Après A comme aujourd'hui et Déloger l'animal, deux gros coups de coeur, pouf, dégringolade ! Quelle déception ! Et pourtant, je voulais l'aimer ce livre, la preuve je l'avais même acheté (alors que l'immense majorité de mes lectures sont des emprunts - je suis trop tentée tout le temps au travail - donc j'achète relativement rarement de nouvelles parutions). 

Une histoire d'amour lesbienne qui finit mal dès le début, le thème annoncé du roman est donc comment se remettre d'une rupture, comment tourner la page, j'espérais donc quelque chose d'un minimum original, puis ce que j'ai lu de l'auteur m'avait donné envie aussi, une femme qui travaille sur les études de genre, yeah. 

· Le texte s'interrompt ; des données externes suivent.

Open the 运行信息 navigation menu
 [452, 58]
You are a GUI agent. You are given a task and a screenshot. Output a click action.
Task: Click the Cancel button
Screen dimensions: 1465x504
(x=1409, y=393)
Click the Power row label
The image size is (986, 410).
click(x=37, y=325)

Mais ce livre pourtant court aussi m'a semblé long, répétitif, creux, agaçant : en gros, l'héroïne désespérée de la perte de son amour va essayer d'avancer en couchant à droite et à gauche. Une méthode comme une autre, c'est pas le problème. Le problème, c'est qu'on tourne très vite en rond : ses amantes sont toujours le même genre de personnes dans le même genre de milieu : des personnes qui se veulent plus ou moins "alternatives" mais évoluent en réalité dans un milieu plutôt parisien-bobo-aisé. Tous les personnages semblent super-narcissiques, ils ne nouent jamais de réelles relations parce qu'ils sont déjà trop occupés à s'admirer eux-mêmes, et quand ils nouent une relation vraiment importante, ce n'est que sur le mode de la souffrance, du manque et de la dépendance à l'autre qui n'en a plus rien à foutre. 

J'ai bien conscience que c'est super-dur ce que je dis là, je juge la psychologie des personnages au lieu de me pencher sur l'aspect tout bonnement littéraire du roman, ce qui n'est pas de très bon goût ni très compatissant sachant qu'on peut se douter que l'auteur a probablement mis pas mal d'elle-même et de sa propre vie dans ce roman... mais c'est vraiment ce qui transparaît et le souci, c'est qu'il me semble que ça manque de distance, y'a aucun regard réflexif sur les personnages et ce qu'ils vivent : si on adhère aux personnages, à leur style de vie, si on traverse un désespoir similaire, on peut peut-être apprécier ce roman en restant vraiment au premier degré. Mais personnellement tout ça m'a au contraire exaspérée au possible, eu l'impression tout le long que les personnages se la racontaient, se prenaient très au sérieux, avec un côté "émo" mais vraiment pas dans le bon sens du terme. 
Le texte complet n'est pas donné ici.